# Stored data
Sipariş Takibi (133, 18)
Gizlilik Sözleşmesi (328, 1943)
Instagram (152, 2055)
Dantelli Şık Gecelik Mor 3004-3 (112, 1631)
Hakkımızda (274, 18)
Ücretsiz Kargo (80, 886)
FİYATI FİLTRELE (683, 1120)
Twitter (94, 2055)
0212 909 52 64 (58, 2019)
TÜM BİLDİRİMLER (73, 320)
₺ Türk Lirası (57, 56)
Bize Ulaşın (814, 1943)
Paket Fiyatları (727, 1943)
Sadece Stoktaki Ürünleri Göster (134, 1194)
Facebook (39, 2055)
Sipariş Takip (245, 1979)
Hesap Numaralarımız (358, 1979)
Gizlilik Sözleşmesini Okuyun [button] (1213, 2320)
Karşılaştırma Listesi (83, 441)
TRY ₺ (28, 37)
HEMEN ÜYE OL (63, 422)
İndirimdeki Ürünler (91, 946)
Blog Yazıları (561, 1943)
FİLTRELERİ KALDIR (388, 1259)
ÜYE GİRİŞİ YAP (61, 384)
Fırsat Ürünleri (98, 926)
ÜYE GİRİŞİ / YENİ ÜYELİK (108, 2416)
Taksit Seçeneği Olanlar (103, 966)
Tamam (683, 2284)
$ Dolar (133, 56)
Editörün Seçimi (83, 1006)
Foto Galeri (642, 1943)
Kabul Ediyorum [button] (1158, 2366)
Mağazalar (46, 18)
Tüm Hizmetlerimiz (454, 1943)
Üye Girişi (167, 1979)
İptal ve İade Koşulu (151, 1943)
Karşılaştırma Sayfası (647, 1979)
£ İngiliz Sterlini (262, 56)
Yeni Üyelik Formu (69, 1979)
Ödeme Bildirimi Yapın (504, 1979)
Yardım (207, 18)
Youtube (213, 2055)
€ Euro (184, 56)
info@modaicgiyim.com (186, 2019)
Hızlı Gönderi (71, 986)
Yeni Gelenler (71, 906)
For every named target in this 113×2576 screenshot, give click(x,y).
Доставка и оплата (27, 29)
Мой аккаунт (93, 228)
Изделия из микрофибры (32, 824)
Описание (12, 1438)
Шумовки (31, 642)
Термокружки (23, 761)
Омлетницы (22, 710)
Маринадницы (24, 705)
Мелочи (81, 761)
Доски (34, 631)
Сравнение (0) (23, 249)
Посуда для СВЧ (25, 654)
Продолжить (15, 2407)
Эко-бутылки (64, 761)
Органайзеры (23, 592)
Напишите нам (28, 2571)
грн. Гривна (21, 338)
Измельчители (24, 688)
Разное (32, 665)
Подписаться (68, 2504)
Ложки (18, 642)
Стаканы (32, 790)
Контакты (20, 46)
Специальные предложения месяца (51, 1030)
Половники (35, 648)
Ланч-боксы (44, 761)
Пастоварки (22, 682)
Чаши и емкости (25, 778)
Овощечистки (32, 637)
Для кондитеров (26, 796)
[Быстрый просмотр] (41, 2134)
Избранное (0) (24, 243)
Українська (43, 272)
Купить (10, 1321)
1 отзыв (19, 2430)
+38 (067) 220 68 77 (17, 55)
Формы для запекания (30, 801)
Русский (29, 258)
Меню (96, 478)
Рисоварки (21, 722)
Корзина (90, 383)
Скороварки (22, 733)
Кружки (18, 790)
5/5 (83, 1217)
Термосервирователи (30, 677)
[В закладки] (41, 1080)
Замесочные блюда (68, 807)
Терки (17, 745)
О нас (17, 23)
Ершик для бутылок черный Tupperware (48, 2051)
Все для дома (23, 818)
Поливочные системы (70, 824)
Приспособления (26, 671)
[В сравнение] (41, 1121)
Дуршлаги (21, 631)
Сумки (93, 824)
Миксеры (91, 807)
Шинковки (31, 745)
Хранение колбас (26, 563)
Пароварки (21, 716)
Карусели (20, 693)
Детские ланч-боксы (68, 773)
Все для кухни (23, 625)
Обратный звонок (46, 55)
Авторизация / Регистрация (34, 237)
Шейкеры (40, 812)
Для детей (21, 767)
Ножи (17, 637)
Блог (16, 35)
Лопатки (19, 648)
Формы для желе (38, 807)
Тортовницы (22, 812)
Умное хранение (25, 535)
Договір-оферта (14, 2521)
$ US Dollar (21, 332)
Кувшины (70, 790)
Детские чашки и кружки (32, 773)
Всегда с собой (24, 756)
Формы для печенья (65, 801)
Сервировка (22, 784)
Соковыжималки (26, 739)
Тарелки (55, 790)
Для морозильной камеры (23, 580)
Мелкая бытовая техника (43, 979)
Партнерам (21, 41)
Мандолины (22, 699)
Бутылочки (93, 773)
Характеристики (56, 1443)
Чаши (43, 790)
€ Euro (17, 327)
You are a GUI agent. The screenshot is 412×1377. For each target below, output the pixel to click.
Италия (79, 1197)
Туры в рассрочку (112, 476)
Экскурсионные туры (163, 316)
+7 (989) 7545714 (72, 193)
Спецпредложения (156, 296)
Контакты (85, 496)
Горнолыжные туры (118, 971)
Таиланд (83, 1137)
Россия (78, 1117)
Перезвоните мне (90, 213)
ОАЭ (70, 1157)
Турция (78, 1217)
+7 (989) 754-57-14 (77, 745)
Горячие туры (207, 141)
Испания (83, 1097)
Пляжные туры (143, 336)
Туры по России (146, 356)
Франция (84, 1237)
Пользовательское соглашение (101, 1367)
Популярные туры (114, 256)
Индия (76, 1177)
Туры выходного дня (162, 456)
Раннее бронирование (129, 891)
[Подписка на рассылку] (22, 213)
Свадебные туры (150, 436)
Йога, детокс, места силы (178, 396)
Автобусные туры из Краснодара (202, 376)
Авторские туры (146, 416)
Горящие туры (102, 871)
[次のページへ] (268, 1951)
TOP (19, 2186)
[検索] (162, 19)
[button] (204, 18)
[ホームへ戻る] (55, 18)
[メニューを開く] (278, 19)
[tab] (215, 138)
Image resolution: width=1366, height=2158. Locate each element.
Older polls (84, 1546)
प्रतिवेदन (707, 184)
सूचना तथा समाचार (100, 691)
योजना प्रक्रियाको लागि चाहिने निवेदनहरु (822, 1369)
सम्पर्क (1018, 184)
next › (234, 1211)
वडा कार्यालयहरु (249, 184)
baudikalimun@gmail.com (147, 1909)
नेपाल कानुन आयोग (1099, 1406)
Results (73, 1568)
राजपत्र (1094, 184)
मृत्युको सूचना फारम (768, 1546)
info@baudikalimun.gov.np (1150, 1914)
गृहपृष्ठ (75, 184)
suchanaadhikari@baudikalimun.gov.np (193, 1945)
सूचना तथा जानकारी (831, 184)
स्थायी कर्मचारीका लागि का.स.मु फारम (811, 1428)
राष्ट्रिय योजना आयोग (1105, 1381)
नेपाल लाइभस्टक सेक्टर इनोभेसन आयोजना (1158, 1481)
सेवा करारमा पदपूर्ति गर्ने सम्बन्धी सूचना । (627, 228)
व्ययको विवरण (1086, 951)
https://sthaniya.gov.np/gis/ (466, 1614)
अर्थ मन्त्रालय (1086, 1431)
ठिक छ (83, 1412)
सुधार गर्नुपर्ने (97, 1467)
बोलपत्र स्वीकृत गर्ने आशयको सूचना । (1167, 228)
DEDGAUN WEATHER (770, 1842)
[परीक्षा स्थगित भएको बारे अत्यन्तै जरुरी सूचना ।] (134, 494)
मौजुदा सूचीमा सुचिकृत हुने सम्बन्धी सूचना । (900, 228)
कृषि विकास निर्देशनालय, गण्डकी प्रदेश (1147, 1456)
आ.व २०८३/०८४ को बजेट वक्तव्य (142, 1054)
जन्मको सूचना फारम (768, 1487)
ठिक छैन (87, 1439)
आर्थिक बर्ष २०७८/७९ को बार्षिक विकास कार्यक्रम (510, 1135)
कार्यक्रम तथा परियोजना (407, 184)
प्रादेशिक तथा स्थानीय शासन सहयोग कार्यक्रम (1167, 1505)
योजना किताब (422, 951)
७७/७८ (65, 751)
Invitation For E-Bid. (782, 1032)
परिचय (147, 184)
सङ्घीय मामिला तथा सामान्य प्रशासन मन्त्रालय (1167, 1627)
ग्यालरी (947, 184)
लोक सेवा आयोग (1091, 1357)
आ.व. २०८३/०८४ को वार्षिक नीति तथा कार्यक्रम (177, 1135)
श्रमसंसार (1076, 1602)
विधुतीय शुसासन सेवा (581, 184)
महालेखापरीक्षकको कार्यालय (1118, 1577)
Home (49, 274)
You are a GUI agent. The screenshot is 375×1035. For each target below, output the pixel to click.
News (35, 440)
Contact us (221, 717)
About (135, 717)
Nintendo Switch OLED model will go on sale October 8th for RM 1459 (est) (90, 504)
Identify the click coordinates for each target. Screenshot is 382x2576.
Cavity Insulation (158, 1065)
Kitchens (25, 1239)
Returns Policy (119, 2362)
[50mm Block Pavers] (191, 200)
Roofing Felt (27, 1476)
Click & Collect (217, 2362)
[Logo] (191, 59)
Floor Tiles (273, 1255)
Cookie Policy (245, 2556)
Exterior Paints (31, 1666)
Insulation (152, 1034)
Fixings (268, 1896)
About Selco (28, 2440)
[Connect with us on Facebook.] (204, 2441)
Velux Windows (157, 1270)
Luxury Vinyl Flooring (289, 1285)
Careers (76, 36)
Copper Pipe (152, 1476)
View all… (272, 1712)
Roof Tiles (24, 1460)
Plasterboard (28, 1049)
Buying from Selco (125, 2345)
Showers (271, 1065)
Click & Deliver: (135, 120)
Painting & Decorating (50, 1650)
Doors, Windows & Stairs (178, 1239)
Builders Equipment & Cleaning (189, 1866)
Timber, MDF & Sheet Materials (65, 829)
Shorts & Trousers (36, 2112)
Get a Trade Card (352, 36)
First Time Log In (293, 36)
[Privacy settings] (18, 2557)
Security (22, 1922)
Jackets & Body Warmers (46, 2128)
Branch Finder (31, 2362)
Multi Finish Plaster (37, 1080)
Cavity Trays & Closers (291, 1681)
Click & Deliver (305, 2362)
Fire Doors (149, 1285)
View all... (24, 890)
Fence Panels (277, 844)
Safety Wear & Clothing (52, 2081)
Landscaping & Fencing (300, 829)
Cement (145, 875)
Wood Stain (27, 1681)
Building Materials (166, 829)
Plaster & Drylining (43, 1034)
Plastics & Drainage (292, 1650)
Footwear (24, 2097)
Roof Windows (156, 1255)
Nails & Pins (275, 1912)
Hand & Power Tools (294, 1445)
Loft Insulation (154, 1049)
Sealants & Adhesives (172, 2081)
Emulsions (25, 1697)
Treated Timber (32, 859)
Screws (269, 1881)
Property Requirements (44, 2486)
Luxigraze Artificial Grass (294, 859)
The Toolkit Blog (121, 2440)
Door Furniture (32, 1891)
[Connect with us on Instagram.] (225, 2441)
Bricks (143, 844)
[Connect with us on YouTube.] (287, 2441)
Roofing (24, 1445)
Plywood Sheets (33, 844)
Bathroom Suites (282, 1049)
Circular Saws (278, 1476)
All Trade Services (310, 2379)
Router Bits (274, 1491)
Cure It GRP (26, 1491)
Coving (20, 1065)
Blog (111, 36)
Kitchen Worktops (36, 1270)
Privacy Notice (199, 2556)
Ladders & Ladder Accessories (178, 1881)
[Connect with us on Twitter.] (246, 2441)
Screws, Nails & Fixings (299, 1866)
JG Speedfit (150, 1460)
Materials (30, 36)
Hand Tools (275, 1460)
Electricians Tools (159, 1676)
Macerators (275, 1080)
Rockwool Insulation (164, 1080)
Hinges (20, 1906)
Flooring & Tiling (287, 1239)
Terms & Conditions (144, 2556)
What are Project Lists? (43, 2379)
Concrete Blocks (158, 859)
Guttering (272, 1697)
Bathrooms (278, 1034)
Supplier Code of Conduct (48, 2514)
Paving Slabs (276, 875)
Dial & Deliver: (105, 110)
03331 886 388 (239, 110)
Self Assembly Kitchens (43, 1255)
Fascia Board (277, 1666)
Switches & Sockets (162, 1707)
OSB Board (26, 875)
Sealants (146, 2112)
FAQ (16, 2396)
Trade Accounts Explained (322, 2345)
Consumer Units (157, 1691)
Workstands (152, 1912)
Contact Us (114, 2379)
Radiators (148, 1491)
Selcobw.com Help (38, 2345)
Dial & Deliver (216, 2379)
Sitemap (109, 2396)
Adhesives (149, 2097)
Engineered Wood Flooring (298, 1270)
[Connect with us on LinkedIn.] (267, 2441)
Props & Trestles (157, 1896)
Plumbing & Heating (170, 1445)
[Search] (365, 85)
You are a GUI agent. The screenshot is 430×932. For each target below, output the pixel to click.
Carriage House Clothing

# Your task
From the records above, transcribe exactly the run of lines that opens with the line holding "[次のページへ] (268, 1951)" and closes with the line holding "आ.व २०८३/०८४ को बजेट वक्तव्य (142, 1054)", both included.

# Answer to this task
[次のページへ] (268, 1951)
TOP (19, 2186)
[検索] (162, 19)
[button] (204, 18)
[ホームへ戻る] (55, 18)
[メニューを開く] (278, 19)
[tab] (215, 138)
Image resolution: width=1366, height=2158. Locate each element.
Older polls (84, 1546)
प्रतिवेदन (707, 184)
सूचना तथा समाचार (100, 691)
योजना प्रक्रियाको लागि चाहिने निवेदनहरु (822, 1369)
सम्पर्क (1018, 184)
next › (234, 1211)
वडा कार्यालयहरु (249, 184)
baudikalimun@gmail.com (147, 1909)
नेपाल कानुन आयोग (1099, 1406)
Results (73, 1568)
राजपत्र (1094, 184)
मृत्युको सूचना फारम (768, 1546)
info@baudikalimun.gov.np (1150, 1914)
गृहपृष्ठ (75, 184)
suchanaadhikari@baudikalimun.gov.np (193, 1945)
सूचना तथा जानकारी (831, 184)
स्थायी कर्मचारीका लागि का.स.मु फारम (811, 1428)
राष्ट्रिय योजना आयोग (1105, 1381)
नेपाल लाइभस्टक सेक्टर इनोभेसन आयोजना (1158, 1481)
सेवा करारमा पदपूर्ति गर्ने सम्बन्धी सूचना । (627, 228)
व्ययको विवरण (1086, 951)
https://sthaniya.gov.np/gis/ (466, 1614)
अर्थ मन्त्रालय (1086, 1431)
ठिक छ (83, 1412)
सुधार गर्नुपर्ने (97, 1467)
बोलपत्र स्वीकृत गर्ने आशयको सूचना । (1167, 228)
DEDGAUN WEATHER (770, 1842)
[परीक्षा स्थगित भएको बारे अत्यन्तै जरुरी सूचना ।] (134, 494)
मौजुदा सूचीमा सुचिकृत हुने सम्बन्धी सूचना । (900, 228)
कृषि विकास निर्देशनालय, गण्डकी प्रदेश (1147, 1456)
आ.व २०८३/०८४ को बजेट वक्तव्य (142, 1054)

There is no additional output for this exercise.